(Saved entries)
-----

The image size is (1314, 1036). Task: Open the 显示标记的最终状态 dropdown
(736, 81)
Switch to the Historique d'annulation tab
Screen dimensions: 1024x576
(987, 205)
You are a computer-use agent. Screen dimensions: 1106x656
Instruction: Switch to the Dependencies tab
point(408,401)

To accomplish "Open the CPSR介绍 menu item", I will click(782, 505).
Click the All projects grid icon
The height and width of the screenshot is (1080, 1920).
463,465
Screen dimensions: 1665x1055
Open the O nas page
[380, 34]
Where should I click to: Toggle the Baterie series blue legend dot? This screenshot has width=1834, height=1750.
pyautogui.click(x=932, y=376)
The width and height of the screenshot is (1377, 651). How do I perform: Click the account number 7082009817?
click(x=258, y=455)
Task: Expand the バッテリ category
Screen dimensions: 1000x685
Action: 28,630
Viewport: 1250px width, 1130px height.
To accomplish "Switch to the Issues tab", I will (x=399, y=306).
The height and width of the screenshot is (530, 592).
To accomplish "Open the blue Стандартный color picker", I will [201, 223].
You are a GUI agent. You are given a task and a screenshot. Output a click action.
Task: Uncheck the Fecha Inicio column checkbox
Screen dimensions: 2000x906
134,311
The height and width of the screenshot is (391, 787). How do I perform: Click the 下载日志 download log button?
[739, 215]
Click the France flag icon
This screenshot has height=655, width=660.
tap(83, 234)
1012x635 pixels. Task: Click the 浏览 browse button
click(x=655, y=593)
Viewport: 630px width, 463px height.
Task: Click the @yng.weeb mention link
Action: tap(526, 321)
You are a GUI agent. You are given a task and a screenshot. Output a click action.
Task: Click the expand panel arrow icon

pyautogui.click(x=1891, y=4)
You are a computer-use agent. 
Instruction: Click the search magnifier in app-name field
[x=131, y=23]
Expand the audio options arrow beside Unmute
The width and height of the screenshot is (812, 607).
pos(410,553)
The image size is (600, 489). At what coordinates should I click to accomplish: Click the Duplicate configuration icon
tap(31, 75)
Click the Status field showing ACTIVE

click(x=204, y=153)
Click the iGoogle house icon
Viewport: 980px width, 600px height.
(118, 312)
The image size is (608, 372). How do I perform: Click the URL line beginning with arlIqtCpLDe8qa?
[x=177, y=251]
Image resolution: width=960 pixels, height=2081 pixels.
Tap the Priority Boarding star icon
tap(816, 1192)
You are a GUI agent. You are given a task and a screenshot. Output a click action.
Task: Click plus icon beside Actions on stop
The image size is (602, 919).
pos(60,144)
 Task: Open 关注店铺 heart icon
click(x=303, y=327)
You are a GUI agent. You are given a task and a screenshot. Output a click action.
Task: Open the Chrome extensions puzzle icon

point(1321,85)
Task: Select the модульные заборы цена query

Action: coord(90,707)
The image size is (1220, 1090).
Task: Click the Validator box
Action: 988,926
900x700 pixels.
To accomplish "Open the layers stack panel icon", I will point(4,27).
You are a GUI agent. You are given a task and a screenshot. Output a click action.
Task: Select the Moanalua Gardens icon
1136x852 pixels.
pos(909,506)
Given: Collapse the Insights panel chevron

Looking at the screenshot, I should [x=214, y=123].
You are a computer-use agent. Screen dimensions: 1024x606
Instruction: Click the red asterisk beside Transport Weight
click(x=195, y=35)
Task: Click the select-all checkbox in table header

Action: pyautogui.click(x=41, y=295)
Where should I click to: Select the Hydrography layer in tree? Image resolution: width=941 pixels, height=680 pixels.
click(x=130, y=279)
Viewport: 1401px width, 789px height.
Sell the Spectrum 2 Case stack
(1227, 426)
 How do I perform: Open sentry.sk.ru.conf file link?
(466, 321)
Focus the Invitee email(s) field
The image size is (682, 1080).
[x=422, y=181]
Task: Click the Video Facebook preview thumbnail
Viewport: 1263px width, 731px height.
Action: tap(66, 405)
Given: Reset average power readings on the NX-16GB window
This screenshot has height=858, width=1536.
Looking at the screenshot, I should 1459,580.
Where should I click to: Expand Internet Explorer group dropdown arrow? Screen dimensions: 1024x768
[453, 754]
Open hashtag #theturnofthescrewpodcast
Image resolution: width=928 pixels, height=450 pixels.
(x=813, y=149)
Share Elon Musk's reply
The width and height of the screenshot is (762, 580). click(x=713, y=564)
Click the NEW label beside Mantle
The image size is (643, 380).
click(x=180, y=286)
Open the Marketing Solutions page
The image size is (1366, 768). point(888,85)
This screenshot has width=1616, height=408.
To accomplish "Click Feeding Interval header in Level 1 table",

-----

▶ EXERCISE DETAILS
For this exercise, output the entries above exactly as written.

▶ FINISHED EXERCISE
The image size is (1314, 1036). Task: Open the 显示标记的最终状态 dropdown
(736, 81)
Switch to the Historique d'annulation tab
Screen dimensions: 1024x576
(987, 205)
You are a computer-use agent. Screen dimensions: 1106x656
Instruction: Switch to the Dependencies tab
point(408,401)

To accomplish "Open the CPSR介绍 menu item", I will click(782, 505).
Click the All projects grid icon
The height and width of the screenshot is (1080, 1920).
463,465
Screen dimensions: 1665x1055
Open the O nas page
[380, 34]
Where should I click to: Toggle the Baterie series blue legend dot? This screenshot has width=1834, height=1750.
pyautogui.click(x=932, y=376)
The width and height of the screenshot is (1377, 651). How do I perform: Click the account number 7082009817?
click(x=258, y=455)
Task: Expand the バッテリ category
Screen dimensions: 1000x685
Action: 28,630
Viewport: 1250px width, 1130px height.
To accomplish "Switch to the Issues tab", I will (x=399, y=306).
The height and width of the screenshot is (530, 592).
To accomplish "Open the blue Стандартный color picker", I will [201, 223].
You are a GUI agent. You are given a task and a screenshot. Output a click action.
Task: Uncheck the Fecha Inicio column checkbox
Screen dimensions: 2000x906
134,311
The height and width of the screenshot is (391, 787). How do I perform: Click the 下载日志 download log button?
[739, 215]
Click the France flag icon
This screenshot has height=655, width=660.
tap(83, 234)
1012x635 pixels. Task: Click the 浏览 browse button
click(x=655, y=593)
Viewport: 630px width, 463px height.
Task: Click the @yng.weeb mention link
Action: tap(526, 321)
You are a GUI agent. You are given a task and a screenshot. Output a click action.
Task: Click the expand panel arrow icon

pyautogui.click(x=1891, y=4)
You are a computer-use agent. 
Instruction: Click the search magnifier in app-name field
[x=131, y=23]
Expand the audio options arrow beside Unmute
The width and height of the screenshot is (812, 607).
pos(410,553)
The image size is (600, 489). At what coordinates should I click to accomplish: Click the Duplicate configuration icon
tap(31, 75)
Click the Status field showing ACTIVE

click(x=204, y=153)
Click the iGoogle house icon
Viewport: 980px width, 600px height.
(118, 312)
The image size is (608, 372). How do I perform: Click the URL line beginning with arlIqtCpLDe8qa?
[x=177, y=251]
Image resolution: width=960 pixels, height=2081 pixels.
Tap the Priority Boarding star icon
tap(816, 1192)
You are a GUI agent. You are given a task and a screenshot. Output a click action.
Task: Click plus icon beside Actions on stop
The image size is (602, 919).
pos(60,144)
 Task: Open 关注店铺 heart icon
click(x=303, y=327)
You are a GUI agent. You are given a task and a screenshot. Output a click action.
Task: Open the Chrome extensions puzzle icon

point(1321,85)
Task: Select the модульные заборы цена query

Action: coord(90,707)
The image size is (1220, 1090).
Task: Click the Validator box
Action: 988,926
900x700 pixels.
To accomplish "Open the layers stack panel icon", I will point(4,27).
You are a GUI agent. You are given a task and a screenshot. Output a click action.
Task: Select the Moanalua Gardens icon
1136x852 pixels.
pos(909,506)
Given: Collapse the Insights panel chevron

Looking at the screenshot, I should [x=214, y=123].
You are a computer-use agent. Screen dimensions: 1024x606
Instruction: Click the red asterisk beside Transport Weight
click(x=195, y=35)
Task: Click the select-all checkbox in table header

Action: pyautogui.click(x=41, y=295)
Where should I click to: Select the Hydrography layer in tree? Image resolution: width=941 pixels, height=680 pixels.
click(x=130, y=279)
Viewport: 1401px width, 789px height.
Sell the Spectrum 2 Case stack
(1227, 426)
 How do I perform: Open sentry.sk.ru.conf file link?
(466, 321)
Focus the Invitee email(s) field
The image size is (682, 1080).
[x=422, y=181]
Task: Click the Video Facebook preview thumbnail
Viewport: 1263px width, 731px height.
Action: tap(66, 405)
Given: Reset average power readings on the NX-16GB window
This screenshot has height=858, width=1536.
Looking at the screenshot, I should 1459,580.
Where should I click to: Expand Internet Explorer group dropdown arrow? Screen dimensions: 1024x768
[453, 754]
Open hashtag #theturnofthescrewpodcast
Image resolution: width=928 pixels, height=450 pixels.
(x=813, y=149)
Share Elon Musk's reply
The width and height of the screenshot is (762, 580). click(x=713, y=564)
Click the NEW label beside Mantle
The image size is (643, 380).
click(x=180, y=286)
Open the Marketing Solutions page
The image size is (1366, 768). point(888,85)
This screenshot has width=1616, height=408.
To accomplish "Click Feeding Interval header in Level 1 table",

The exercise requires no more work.